If that does not suit you for any reason, please check out the documentation for authentication and especially the server-side flow since it seems like that's what you're after from what you've wrote.

From your JavaScript code, it seems that you are not using the channel URL property when you init the Facebook SDK. As it states in the JavaScript SDK documentation (Channel File section):

The channel file addresses some issues with cross domain communication in certain browsers

And then:

The channelUrl parameter is optional, but recommended.

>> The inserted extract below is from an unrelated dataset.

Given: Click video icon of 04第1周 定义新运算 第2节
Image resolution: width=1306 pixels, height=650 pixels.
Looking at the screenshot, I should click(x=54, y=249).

I can't promise that it will fix it, but it might.

It should be like this:

// Init the SDK upon load
window.fbAsyncInit = function() {
    FB.init({
        appId      : 'appid', // App ID
        channelUrl : '//www.domain.com/channel.html', // Channel File
        status     : true, // Check login status
        cookie     : true, // Enable cookies to allow the server to access the  session
        xfbml      : true  // Parse XFBML
    });

    FB.getLoginStatus(function(response) {
        if (response.status === 'connected') {
            var uid = response.authResponse.userID;
            var accessToken = response.authResponse.accessToken;

            document.getElementById('auth-loggedout').style.display = 'none';
            document.getElementById('auth-loggedinnotauthenticate').style.display = 'none';
            document.getElementById('loginauthenicated').style.display = 'block';
        }
        else
            if (response.status === 'not_authorized') {
                window.top.location = "https://www.facebook.com/dialog/oauth?client_id=id&redirect_uri=http://apps.facebook.com/appp/";
            }
            else {
                window.top.location = "https://www.facebook.com/login.php?api_key=id&skip_api_login=1&display=page&cancel_url=http://apps.facebook.com/appp/";
            }
});

// Load the SDK asynchronously
(function(d){
    var js, id = 'facebook-jssdk', ref = d.getElementsByTagName('script')[0];
    if (d.getElementById(id)) {return;}
    js = d.createElement('script'); js.id = id; js.async = true;
    js.src = "//connect.facebook.net/en_US/all.js";
    ref.parentNode.insertBefore(js, ref);
}(document));

As you can see, first you need to define the window.fbAsyncInit callback method, and only then load the SDK.